3Ce texte remet d’abord en perspective la création du site JOIN, dans le contexte d’une reconfiguration des politiques de soutien aux territoires en déprise : elle s’inscrit d’une part, dans la priorité donnée par le gouvernement Abe (2012-2020) à une revitalisation urgente des régions périphériques, dont le dépeuplement a déjà conduit au délitement de communautés agricoles ; d’autre part et en accompagnement de mesures de rationalisation de la dépense publique, elle relève d’un processus de plateformisation des services de l’État et des collectivités. L’architecture du site Internet rassemble une myriade d’acteurs publics et privés qui prennent part aux initiatives de revitalisation. JOIN, par ses manières de conjuguer les aides et les offres pour le montage d’un projet de vie, contribue à diffuser une image de migrants entrepreneuriaux. Mais si les représentations mettent l’accent sur la valeur environnementale des ressources des territoires d’accueil et l’engagement des bénévoles, elles s’adressent avant tout à des adultes actifs nés au Japon, bien que leur nombre diminue. On s’interroge dès lors sur la nature du repeuplement espéré grâce à cet outil certes novateur dans ses modalités de communication.

1. Lutter contre la disparition du monde rural japonais : une agence au cœur de tentatives désespérées de rééquilibrage territorial

1.1. Des territoires ruraux peu pourvus en leviers de revitalisation

4L’agence JOIN est née en 2014 en tant qu’Ippan shadan hōjin ou General Incorporated association, autorisée à collecter des cotisations ou à rémunérer des prestations afin de couvrir ses frais de fonctionnement. Les racines de sa création datent de l’année 2006, lorsque le ministère des Affaires Intérieures et de Communications3 met en place un groupe de travail dédié à la revitalisation des municipalités japonaises en décroissance.

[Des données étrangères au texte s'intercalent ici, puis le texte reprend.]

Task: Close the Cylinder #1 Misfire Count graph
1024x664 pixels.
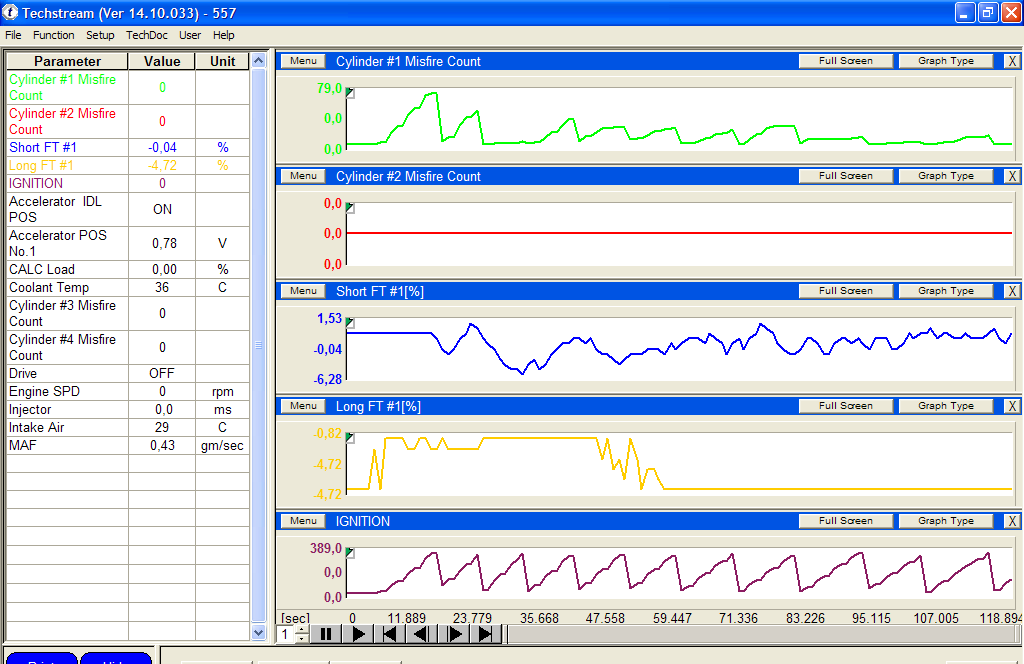Action: pyautogui.click(x=1012, y=61)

Son rapport final préconise la formation d’un système intégré de promotion des territoires ruraux par leurs acteurs publics et privés. JOIN hérite ainsi de longs débats sur les moyens de freiner le déclin inquiétant du monde rural japonais depuis la seconde moitié du XXème siècle, en se demandant comment assurer un rebond de ses soldes naturels et migratoires (Manzenreiter et al. 2020). Les causes anciennes de l’exode rural, à l’origine de cette situation, sont analogues à ceux des autres pays précocement industrialisés. Mais à la différence du cas français, une majorité des campagnes japonaises ne connaît pas de solide mouvement de revitalisation grâce au développement d’une économie résidentielle (reposant notamment sur le tourisme ou les services liés aux besoins des retraités), malgré l’importance prise par l’étalement urbain dans les années 1970 et 1980. Les raisons paraissent, de prime abord, démographiques : depuis les années 2000, la baisse de la population pèse négativement sur la « réserve » de candidats à une migration vers des localités de moindre taille. Ce recul national n’a toutefois pas empêché la population de Tokyo d’augmenter selon un rythme oscillant entre 0,5 et 1% par an au cours des années 2010, au point que la région capitale concentre plus de 28% du total des habitants aujourd’hui. Dans le même temps, 885 municipalités sur 1 713 ont été classées en dépeuplement en 2022, du fait qu’elles perdent des habitants dans un ordre de 0,2 à 0,8% par an en moyenne depuis au moins dix ans4.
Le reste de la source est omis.